Ora che tutto sembra finito, la storia comincia invece sul serio. Perché si tratta di affrontare il fenomeno terrorista: non di corta durata, intermittente, teso a colpire alla cieca per sfuggire alla prevenzione.
Molto di ciò che è stato detto e scritto in questi giorni è utile per capire cosa non bisogna fare. Si è assistito ad una ubriacatura di scenari in cui spesso aleggiava l’idea di un’organizzazione Spectre-Al Qaeda o di una Piovra-Califfato-Isis, che pianificano una lotta all’ultimo sangue contro l’Occidente. Sono volati slogan di dubbio senso come “Attacco all’Europa” e la parola “Guerra” è stata ripetuta con voluttà quasi a significare una battaglia finale tra la Luce e le Tenebre tipo Armageddon. Dove la Tenebra era ovviamente l’Islam, concepito come qualcosa di “incompatibile” con la civiltà contemporanea. Il concetto sottotraccia era – magari con espressioni meno nette – quello espresso da Salvini: c’è un mondo a noi ostile che ci vuole “occupare militarmente e culturalmente”.
Non è così, l’idea di una guerra all’Occidente immaginata come nuova invasione di barbari, metodicamente programmata, è una farneticazione. L’Islam normale comprende oltre un miliardo di persone. Esiste invece il Terrorismo, un’escrescenza malata in certe regioni dell’Islam come in altre culture e zone del mondo in vari momenti storici. L’organizzazione militare di alcuni gruppi equivale alla potenza delle Brigate Rosse, quando attaccarono e uccisero “professionalmente” la scorta di Moro in via Fani e rapirono lo statista. Vedremo purtroppo ancora in azione gruppi efficienti, ma ciò non avvalora automaticamente l’immagine di una “guerra” finalizzata alla scomparsa dell’Occidente. Quello a cui abbiamo assistito è stato un attacco “in Francia”, non alla Francia. Così come in passato abbiamo assistito ad attacchi “in Gran Bretagna” oppure “in Spagna”, a cui non è seguita affatto una guerra agli Inglesi o agli Spagnoli. Così come la distruzione delle Torri Gemelle, insieme ad altri attentati a istallazioni statunitensi, non è stata poi l’inizio di una guerra totale all’America.

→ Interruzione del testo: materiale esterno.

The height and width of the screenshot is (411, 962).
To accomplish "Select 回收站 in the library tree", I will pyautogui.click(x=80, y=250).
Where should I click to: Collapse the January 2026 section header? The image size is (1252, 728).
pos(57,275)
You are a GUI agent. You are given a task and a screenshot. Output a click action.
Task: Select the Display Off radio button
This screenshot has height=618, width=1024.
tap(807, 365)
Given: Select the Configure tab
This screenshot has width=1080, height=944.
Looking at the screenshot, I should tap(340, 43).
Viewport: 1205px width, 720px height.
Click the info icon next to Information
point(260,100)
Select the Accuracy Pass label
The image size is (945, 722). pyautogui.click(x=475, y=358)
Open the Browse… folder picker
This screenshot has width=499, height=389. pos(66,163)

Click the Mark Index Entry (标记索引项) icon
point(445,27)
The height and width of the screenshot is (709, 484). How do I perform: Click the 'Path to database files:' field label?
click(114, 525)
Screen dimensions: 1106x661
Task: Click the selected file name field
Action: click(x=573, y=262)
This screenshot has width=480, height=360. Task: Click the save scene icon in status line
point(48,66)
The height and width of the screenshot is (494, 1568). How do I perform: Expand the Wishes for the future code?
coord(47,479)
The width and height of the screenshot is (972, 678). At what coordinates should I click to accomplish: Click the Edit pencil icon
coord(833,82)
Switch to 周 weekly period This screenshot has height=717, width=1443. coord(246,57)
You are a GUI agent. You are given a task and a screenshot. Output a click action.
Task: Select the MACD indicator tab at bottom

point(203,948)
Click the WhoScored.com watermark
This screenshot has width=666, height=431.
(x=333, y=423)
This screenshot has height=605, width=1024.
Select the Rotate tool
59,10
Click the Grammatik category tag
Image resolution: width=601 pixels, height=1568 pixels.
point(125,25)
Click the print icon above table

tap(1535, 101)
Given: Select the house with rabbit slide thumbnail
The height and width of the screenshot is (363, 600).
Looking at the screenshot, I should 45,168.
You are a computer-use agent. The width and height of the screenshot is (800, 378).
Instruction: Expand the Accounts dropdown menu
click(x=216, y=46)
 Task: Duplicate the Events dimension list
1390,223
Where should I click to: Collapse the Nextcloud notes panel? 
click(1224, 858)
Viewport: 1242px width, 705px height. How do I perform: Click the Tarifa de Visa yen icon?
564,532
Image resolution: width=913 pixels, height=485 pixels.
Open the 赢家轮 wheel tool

Il terrorismo ha bisogno di azioni dimostrative, di vendette, di sanguinose operazioni propagandistiche, ma per sua natura è frammentario. I collegamenti possono esserci, ma anche no. Tutto è fluido. Alcuni si rifanno a organizzazioni strutturate, altri agiscono secondo regole fai-da-te, vi sono cellule – come gli assassini di Charlie Hebdo – provenienti da esperienze di conflitti sul terreno. Siria, Libia, Irak, Cecenia, Bosnia, Afghanistan. È una galassia, nutrita da Internet, quanto di più variegato e individualizzato che ci sia. Contro questo fenomeno, senza un’oncia di giustificazione, serve agire con l’intelligence e la repressione chirurgica. Senza sollevare polveroni che mescolano la richiesta di pena di morte e la caccia all’emigrante con la retorica del conflitto di civiltà.
Va tenuto conto al contempo dello scenario della globalizzazione. Non è che si può pensare che sia possibile torturare “laggiù” ad Abu Ghraib, ammazzare decine di persone innocenti con droni che sbagliano obiettivo o fare strage di civili a Gaza e poi non succede nulla “da noi”. La società globale è uno spazio aperto. Azioni e reazioni vanno in scena ovunque. La costruzione di un tessuto di convivenza va attuata ovunque e sempre e da tutti. Bernard Henry Levi ha esortato a non cadere nella psicosi della fortezza assediata. Esattamente. Al contrario, dobbiamo vivere e sviluppare i valori democratici.